What is expected →
Look through the data that follows and copy each line with the string "will".

─── Dataset entries

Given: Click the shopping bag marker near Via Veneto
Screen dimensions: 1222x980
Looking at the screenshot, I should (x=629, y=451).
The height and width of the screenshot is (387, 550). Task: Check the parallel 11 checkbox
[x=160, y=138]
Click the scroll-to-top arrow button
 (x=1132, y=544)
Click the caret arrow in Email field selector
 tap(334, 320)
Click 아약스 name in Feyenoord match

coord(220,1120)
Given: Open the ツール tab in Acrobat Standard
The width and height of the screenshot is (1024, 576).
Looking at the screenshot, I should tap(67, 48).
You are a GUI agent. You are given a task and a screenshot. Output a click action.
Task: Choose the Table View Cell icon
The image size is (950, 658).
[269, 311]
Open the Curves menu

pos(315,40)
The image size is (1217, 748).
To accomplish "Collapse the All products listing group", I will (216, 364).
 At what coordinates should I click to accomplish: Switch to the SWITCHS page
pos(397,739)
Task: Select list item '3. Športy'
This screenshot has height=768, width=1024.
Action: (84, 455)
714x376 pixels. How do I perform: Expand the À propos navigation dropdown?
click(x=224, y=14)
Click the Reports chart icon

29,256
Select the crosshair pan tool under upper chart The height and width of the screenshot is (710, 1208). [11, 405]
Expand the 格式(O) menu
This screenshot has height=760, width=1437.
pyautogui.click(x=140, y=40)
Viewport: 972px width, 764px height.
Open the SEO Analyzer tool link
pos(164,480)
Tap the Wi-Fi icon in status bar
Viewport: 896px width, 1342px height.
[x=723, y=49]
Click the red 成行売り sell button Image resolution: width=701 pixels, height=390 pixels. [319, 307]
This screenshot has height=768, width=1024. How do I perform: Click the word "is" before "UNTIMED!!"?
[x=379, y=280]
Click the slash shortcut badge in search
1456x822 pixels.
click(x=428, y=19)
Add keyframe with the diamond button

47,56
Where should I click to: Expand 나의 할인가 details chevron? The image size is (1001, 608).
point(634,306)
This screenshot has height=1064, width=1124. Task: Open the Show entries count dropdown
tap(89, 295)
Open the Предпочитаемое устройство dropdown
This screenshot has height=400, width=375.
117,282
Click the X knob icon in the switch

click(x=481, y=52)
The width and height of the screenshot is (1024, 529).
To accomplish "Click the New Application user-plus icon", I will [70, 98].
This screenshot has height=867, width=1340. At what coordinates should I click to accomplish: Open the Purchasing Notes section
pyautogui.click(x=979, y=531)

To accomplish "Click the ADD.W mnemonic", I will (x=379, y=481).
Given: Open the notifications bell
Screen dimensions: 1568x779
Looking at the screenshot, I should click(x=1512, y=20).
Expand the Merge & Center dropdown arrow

──────

Result of this task →
To accomplish "Collapse the All products listing group", I will (216, 364).
To accomplish "Click the New Application user-plus icon", I will [70, 98].
To accomplish "Click the ADD.W mnemonic", I will (x=379, y=481).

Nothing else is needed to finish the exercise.